My idealized view of it is that it should be fine to add any top-level fields to the document without it being an issue.

Actually, I would rather not even give the developers the option to pollute the top level namespace. Again, our developers don't even know that they are ultimately logging to ECS. Logging to Elastic is my responsibility and I don't ever want the applications to be able to "break out" from their labels namespace.

felixbarny commented 1 year ago

What if your developers use structured logging concepts to add fields to the log instead of MDC? Would you expect these to be at the top level or also nested?

felixbarny commented 1 year ago

If by "in the wild" you mean open source projects, then I don't know. But I've seen this happen in some of our many many microservices, mostly with the message field.

No, I meant in the services you're operating. The message field is a great example, thanks.

It looks like the change was made for the sole purpose to enable your APM agents to log trace.id (and maybe some other properties) at the top level, but this seems almost hacky.

Not only for that use case. The idea was that it would also be easier for users to add top-level ECS properties, such as user.id, using the MDC

ChristianCiach commented 1 year ago

What if your developers use structured logging concepts to add fields to the log instead of MDC? Would you expect these to be at the top level or also nested?

That's a good question. Our developers currently just don't. But we are currently using logstash-logback-encoder (mostly because of this issue), where the keyValue-API is defined to always log to the top level, and I am fine with that distinction as compared to MDC.

Actually, I would rather not even give the developers the option to pollute the top level namespace. Again, our developers don't even know that they are ultimately logging to ECS

Let me clarify that: I don't want our developers to be able to accidentally pollute the top level namespace via MDC. If they are using the structured logging API on purpose to add keys to the top level, then I would be fine with that.

ChristianCiach commented 1 year ago

Actually, some of our developers already use the structured logging concepts of logback to add a very specific top level key, namely alert. Logback/slf4j has "error" as the highest log level, but we don't want to alert our 24/7 support on every "error", so we are using markers instead. These are expected to go to the top level and this is absolutely fine, because these are a specific, very controlled set of keys, so there is no danger to accidentally pollute the top level namespace this way.

felixbarny commented 1 year ago

I've mostly been looking at MDC as another means of doing structured logging. Often, the MDC is used as a workaround if the logging library doesn't provide a native way for structured logging, such as slf4j 1.x. But modern libraries, such as the recently released slf4j 2.x, as well as log4j 2.x have support for structured logging (IIRC), it may be appropriate to differ MDC and actual structured logging.

However, I'm not sure if it's intuitive if these two ways of adding a user.id result in different behavior:

logger.info(new StringMapMessage()
    .with("message", "User has made a new comment")
    .with("user.id", "felixbarny"));
try (MDC.MDCCloseable closable = MDC.putCloseable("user.id", "felixbarny")) {
    logger.info("User has made a new comment");
}

because these are a specific, very controlled set of keys, so there is no danger to accidentally pollute the top level namespace this way.

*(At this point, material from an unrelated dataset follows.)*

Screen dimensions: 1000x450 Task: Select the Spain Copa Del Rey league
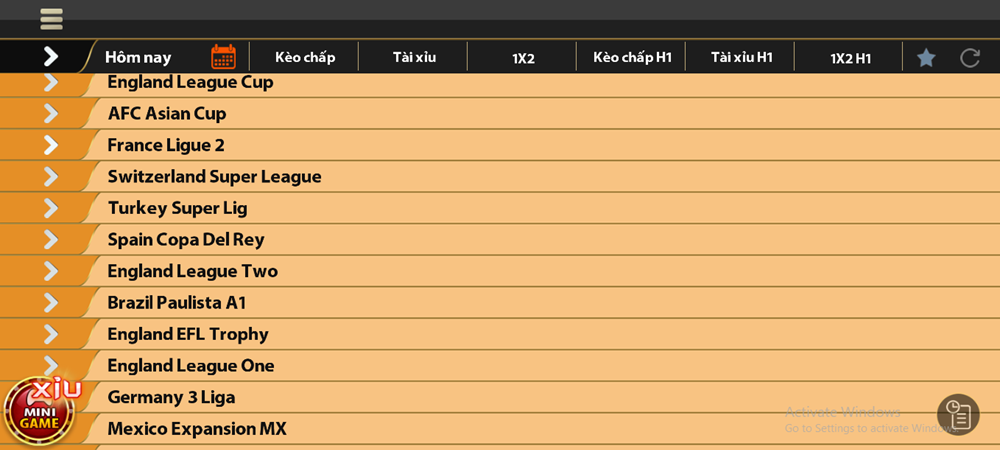point(186,240)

I'm wondering if that's generally the case or just for your current use cases. Let's say that a team in your organization decides they want to migrate from MDC to structured logging. They might just translate everything they put into the MDC to a structured log event in which case we're back at square 1. So maybe it is reasonable to treat MDC and structured logging in the same way?

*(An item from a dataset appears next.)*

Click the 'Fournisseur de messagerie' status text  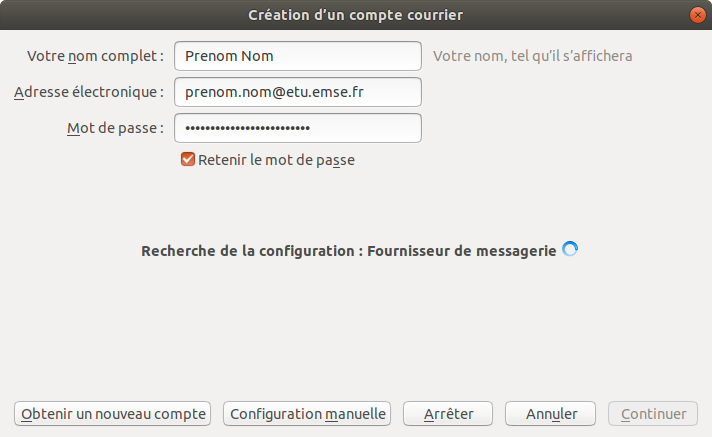pyautogui.click(x=461, y=250)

I want to know which keys of a given log message come from the MDC.

Could you elaborate on why you want to know which keys are coming from the MDC? Would you also want to know the keys that are coming from a structured logging event?

ChristianCiach commented 1 year ago

I think MDC serves a difference use-case than general structured logging. Usually I see MDC used to just dump the current "context" of a transaction. This includes the transaction-id, the logged in user.. but really, this can be anything attached to the current transaction context. In the Go programming language, there is usually a context object which is really just a set of key-value-pairs that can contain everything. Spring uses a TransactionContext for similar use cases. This is what I often see being dumped into the MDC.

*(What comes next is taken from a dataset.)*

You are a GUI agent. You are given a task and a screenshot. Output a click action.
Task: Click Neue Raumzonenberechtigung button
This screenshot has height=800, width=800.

Of course, many of the keys of the transaction context should be better mapped to standardized fields of the ECS, but that is something that I want to do, for example using FluentBit mappers. I want to keep our developers blissfully ignorant about everything ECS.

Could you elaborate on why you want to know which keys are coming from the MDC?

As I just described, sometimes I want to see the full transaction context for debugging purposes.

rdifrango commented 1 year ago

I think MDC serves a difference use-case than general structured logging. Usually I see MDC used to just dump the current "context" of a transaction. This includes the transaction-id, the logged in user.. but really, this can be anything attached to the current transaction context. In the Go programming language, there is usually a context object which is really just a set of key-value-pairs that can contain everything. Spring uses a TransactionContext for similar use cases. This is what I often see being dumped into the MDC.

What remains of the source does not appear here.